(Work required)
Word for word, reproduce the records that follow.
*** Provided entries ***
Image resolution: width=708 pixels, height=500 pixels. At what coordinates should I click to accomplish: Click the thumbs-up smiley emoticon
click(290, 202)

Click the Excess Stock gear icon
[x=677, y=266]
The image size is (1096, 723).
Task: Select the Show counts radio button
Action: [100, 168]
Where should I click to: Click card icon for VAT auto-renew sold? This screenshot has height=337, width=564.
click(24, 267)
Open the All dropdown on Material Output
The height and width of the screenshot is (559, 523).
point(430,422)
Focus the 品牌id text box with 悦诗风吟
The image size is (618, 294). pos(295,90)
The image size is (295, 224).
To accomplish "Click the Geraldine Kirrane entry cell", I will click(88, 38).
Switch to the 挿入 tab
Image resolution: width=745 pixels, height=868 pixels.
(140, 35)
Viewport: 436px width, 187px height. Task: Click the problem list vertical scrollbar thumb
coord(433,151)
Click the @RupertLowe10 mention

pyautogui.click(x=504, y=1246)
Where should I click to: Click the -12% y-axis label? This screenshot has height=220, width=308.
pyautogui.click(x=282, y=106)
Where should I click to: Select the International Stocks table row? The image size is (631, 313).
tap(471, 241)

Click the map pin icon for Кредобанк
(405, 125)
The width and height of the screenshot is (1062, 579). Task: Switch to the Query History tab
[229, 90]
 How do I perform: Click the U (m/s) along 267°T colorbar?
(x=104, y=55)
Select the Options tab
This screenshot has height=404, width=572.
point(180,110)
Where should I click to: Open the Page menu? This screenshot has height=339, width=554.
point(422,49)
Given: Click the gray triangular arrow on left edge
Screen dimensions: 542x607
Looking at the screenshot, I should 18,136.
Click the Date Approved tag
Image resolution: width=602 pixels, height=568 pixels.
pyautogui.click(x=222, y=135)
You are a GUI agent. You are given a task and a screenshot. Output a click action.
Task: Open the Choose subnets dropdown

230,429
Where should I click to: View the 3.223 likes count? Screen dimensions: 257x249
*** End of Provided entries ***
(The completed task)
Image resolution: width=708 pixels, height=500 pixels. At what coordinates should I click to accomplish: Click the thumbs-up smiley emoticon
click(290, 202)

Click the Excess Stock gear icon
[x=677, y=266]
The image size is (1096, 723).
Task: Select the Show counts radio button
Action: [100, 168]
Where should I click to: Click card icon for VAT auto-renew sold? This screenshot has height=337, width=564.
click(24, 267)
Open the All dropdown on Material Output
The height and width of the screenshot is (559, 523).
point(430,422)
Focus the 品牌id text box with 悦诗风吟
The image size is (618, 294). pos(295,90)
The image size is (295, 224).
To accomplish "Click the Geraldine Kirrane entry cell", I will click(88, 38).
Switch to the 挿入 tab
Image resolution: width=745 pixels, height=868 pixels.
(140, 35)
Viewport: 436px width, 187px height. Task: Click the problem list vertical scrollbar thumb
coord(433,151)
Click the @RupertLowe10 mention

pyautogui.click(x=504, y=1246)
Where should I click to: Click the -12% y-axis label? This screenshot has height=220, width=308.
pyautogui.click(x=282, y=106)
Where should I click to: Select the International Stocks table row? The image size is (631, 313).
tap(471, 241)

Click the map pin icon for Кредобанк
(405, 125)
The width and height of the screenshot is (1062, 579). Task: Switch to the Query History tab
[229, 90]
 How do I perform: Click the U (m/s) along 267°T colorbar?
(x=104, y=55)
Select the Options tab
This screenshot has height=404, width=572.
point(180,110)
Where should I click to: Open the Page menu? This screenshot has height=339, width=554.
point(422,49)
Given: Click the gray triangular arrow on left edge
Screen dimensions: 542x607
Looking at the screenshot, I should 18,136.
Click the Date Approved tag
Image resolution: width=602 pixels, height=568 pixels.
pyautogui.click(x=222, y=135)
You are a GUI agent. You are given a task and a screenshot. Output a click action.
Task: Open the Choose subnets dropdown

230,429
Where should I click to: View the 3.223 likes count? Screen dimensions: 257x249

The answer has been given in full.